1. Where to Focus When Building Relationships with Future Decision-Makers
So, the filters of LinkedIn University Finder are:
Based on the selection you make here, the top universities for your chosen career preferences are displayed below:
Pretty simple, right? But access to all that data also means you can gain insights beyond academic recommendations. Let’s say, for example, you were in charge of an up-coming IT company and you wanted to boost your profile in order to attract the best candidates and enhance future business prospects. You could choose the specific area from the study field:
Then the specific location you’re interested in:
And the results will show the most popular universities for your chosen interest in your chosen region:
Now you know, based on actual employment histories, where the majority of students in your area of expertise are studying within this region. Using this, you can work with the relevant universities to establish connections with your business – develop sponsorship or graduate programs, arrange to do talks or work with students. All these efforts can help build connections with your business, boosting brand awareness and, ideally, making your company a desired employment option among top graduates. Even if winning over future employees isn’t your goal, by making connections with future business leaders at this stage, you’re helping establish connections for partnerships when those graduates progress to decision-making levels.
This is a long-term strategy which can help strengthen community and brand awareness and can help you gain an audience within the circles of your target customers, before they’ve reached that next stage.
2. What Skills to List on Your LinkedIn Profile
This is a quietly brilliant strategy, and one I can take absolutely no credit for it. In a recent post on Mashable, Joshua Waldman outlined how you can use LinkedIn University Finder to locate which skills you should list on your LinkedIn Profile to maximise your chances of gaining employment in your preferred industry and role.
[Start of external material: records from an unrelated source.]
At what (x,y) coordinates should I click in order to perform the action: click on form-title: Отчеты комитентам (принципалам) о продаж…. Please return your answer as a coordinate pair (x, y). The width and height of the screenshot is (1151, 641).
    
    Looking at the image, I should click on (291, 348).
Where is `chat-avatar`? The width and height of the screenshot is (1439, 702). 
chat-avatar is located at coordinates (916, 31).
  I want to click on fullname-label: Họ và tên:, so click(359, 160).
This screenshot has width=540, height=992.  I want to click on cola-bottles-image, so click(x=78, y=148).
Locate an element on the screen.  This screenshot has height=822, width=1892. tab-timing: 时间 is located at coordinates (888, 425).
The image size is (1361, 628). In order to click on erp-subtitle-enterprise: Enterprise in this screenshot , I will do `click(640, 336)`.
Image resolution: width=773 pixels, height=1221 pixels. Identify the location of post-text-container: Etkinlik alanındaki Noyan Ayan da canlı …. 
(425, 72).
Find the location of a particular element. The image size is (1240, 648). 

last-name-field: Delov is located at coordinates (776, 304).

The strategy (which Joshua has detailed more comprehensively in his post) goes like this:
- Find the schools with the most graduates progressing to the roles and companies you want to work for
- Go to the LinkedIn Pages for those schools and filter their listings by the company and role
- This will then show you what skills those graduates have listed on their profiles, in order of frequency – these are the skills you want to be listing on your profile to increase your prospects (assuming you have the ability to back-up these skills, of course)
Waldman recommends doing this same research with several schools and job functions to get a more comprehensive idea of the skills those who are being employed in the roles you’re seeking are listing. Once you have a spreadsheet of all the listed skills, sort them by frequency of mentions, and you have a list of what you should be including on your profile to increase your chances of getting the role you want. Pretty clever, huh?
3. Where to Target Your Ads
This data also, inadvertently, gives you an insight into where you should consider targeting your advertising. For instance, if you were trying to reach marketing consultants in Melbourne, Australia, LinkedIn University finder tells me that the most likely places those people are employed are:
I could then use this info to target my ads on Facebook or Twitter, or I conduct research into whether I could advertise in their internal publications, find ways to reach them where they’re more likely to see it. Alternatively, it also highlights where prospects are not – if I do a search for people who’ve studied ‘Hair Styling/Stylist and Hair Design’ in the Melbourne area, I find that there’s really not many of them listed on LinkedIn. Not a big surprise really, but if I were considering advertising on LinkedIn and I knew the job titles of the people I was targeting, I could enter that into the filters and work out whether there’s a sizeable enough audience on the platform to focus on.
There are a range of other ways to utilise LinkedIn University Finder’s data – the amount of professional insights available via LinkedIn is unparalleled, and being able to filter the information in a quick and user-friendly way like this can be extremely valuable. If you haven’t used University Finder yet, I recommend you check it out.